Mas se acham que me livrei desse maldito celular, podem se sentar que em pé se cansam. Ontem, tornei a pegar um ônibus. Transito das 6 horas, trajeto longo. O ônibus parecia um dromedário cansado. Ia se arrastando. Não tinha muita gente e me sentei-me ao lado do trocador. Ali estaria protegida. Abri meu livro. O celular dele tocou: “ Oi. E aí, cara!”... “Calma, cara, está nervoso. Por que?”... “Não, véi, ela é que me beijou. Eu não beijei ela”... “calma, cara, a gente é amigão, cara. Né nada que cê tá pensando”... “Deixa eu te contar. A gente tinha bebido de montão. Eu tava chapadão e ela tava malucona. Aí ela me chamou para cama. Aí eu fui”... “Não. Calma! Deixa eu acabar. Ela me chamou. Eu fui. Aí, cara, ela pegou a dormir. Eu falei: como assim?”... “Não véi, não teve nada, só pegação. Ela dormiu, cara!”... “Foi só pegação, mais nada. E eu nem sabia que você era assim tão afinzão dela”... “Se eu soubesse”... “Ô cara, vamos “tomar umas” na quinta. A gente é amigo pra caralho”... E aí, o ônibus chegou ao meu ponto e eu desci sem saber  como é que acabou a história do chapadão e da malucona. O amigo corno aceitou “tomar umas” na quinta?

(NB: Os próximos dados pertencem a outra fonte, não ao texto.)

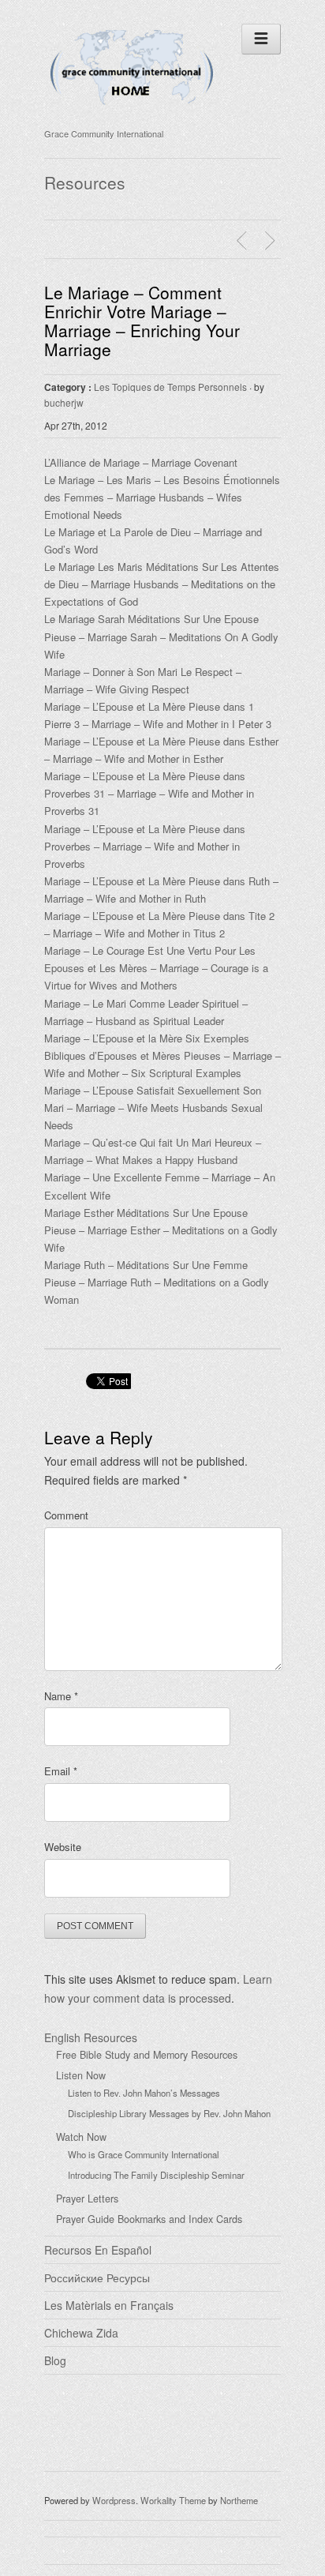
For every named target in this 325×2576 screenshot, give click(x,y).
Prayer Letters (87, 2198)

O que me irrita nesses pedaços de conversas amealhados nos ônibus e nas calçadas é que elas funcionam assim como um “coitus interruptus”. No melhor da festa, a gente é deixada assim no vazio, esquecida que nem abóbora da janta.
Vocês imaginam que hoje, na hora do almoço, a jovem da mesa ao lado, aparelhim no ouvido, mandava essa: “Olhe, se você disser que lhe contei isso, eu nego até morrer. Mas você sabia que o namorado dela é gay?”Ato contínuo, levantou-se e saiu.
Como é que eu vou poder dormir à noite, levando essa vida  de coelho,vai ser bom não foi?
É isso aí. A ordem hoje em dia é ficar só nas preliminares. Recolher o tesão, abortar o movimento, que o celular só permite cutucar, o resto a gente tem de recolher.
Então, curiosidade recolhida, só me resta fazer o que fez a malucona na cama com o chapadão: dormir. Ou ficar na pegação. O que será?
Ato contínuo, sinto dizer que vocês vão ter de ficar só na imaginação. Tô descendo do ônibus.